Mode of action of a bacteriocin from Erwinia carotovora III. properties of phospholipase a of erwinia carotovora and its involvement in phospholipid degradation caused by carotovoricin.

Abstract

Phospholipase A in the outer membrane of E. carotovora 645ArT was activated by various detergents such as cholate, deoxycholate and Triton X-100 and methanol. The enzyme was inhibited by EDTA, and Ca2+ was required for the enzyme activity. The enzyme hydrolyzed phosphatidylethanolamine and phosphatidylglycerol to form nearly equimolar amounts of free fatty acids and lysophospholipids. Cardiolipin was not susceptible to the enzyme. In a mutant strain deficient in phospholipase A activity, the rate of degradation of membrane phospholipid caused by carotovoricin Er, a bacteriocin from E. carotovora strain Er, declined to about 1/10 of that of the parent strain under similar conditions.
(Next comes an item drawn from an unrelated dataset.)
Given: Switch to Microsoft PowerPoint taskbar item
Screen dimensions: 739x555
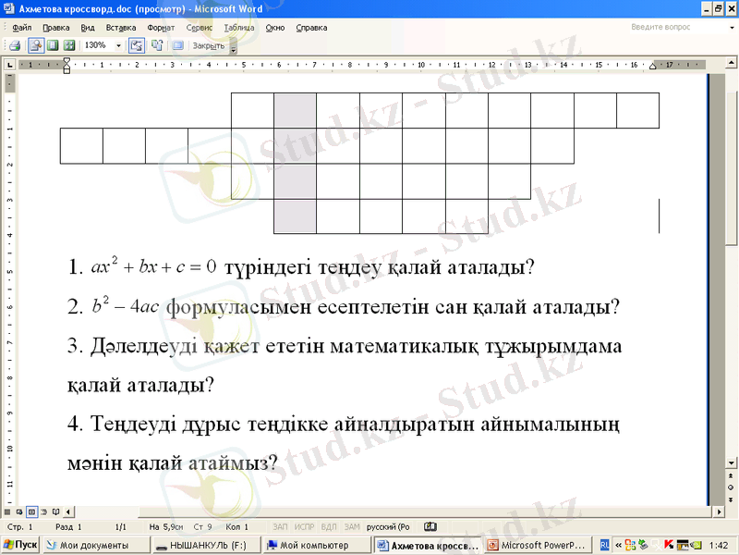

Lysis caused by carotovoricin Er also diminished in the phospholipase A-deficient mutant. Carotovoricin Er apparently provokes an activation of phospholipase A in sensitive cells, and subsequently, degradation of membrane phospholipid and cell lysis result. Phospholipase A-deficient mutants retained sensitivity to killing activity of carotovoricin Er. Activation of phospholipase A may not be related to the primary bactericidal action of the bacteriocin.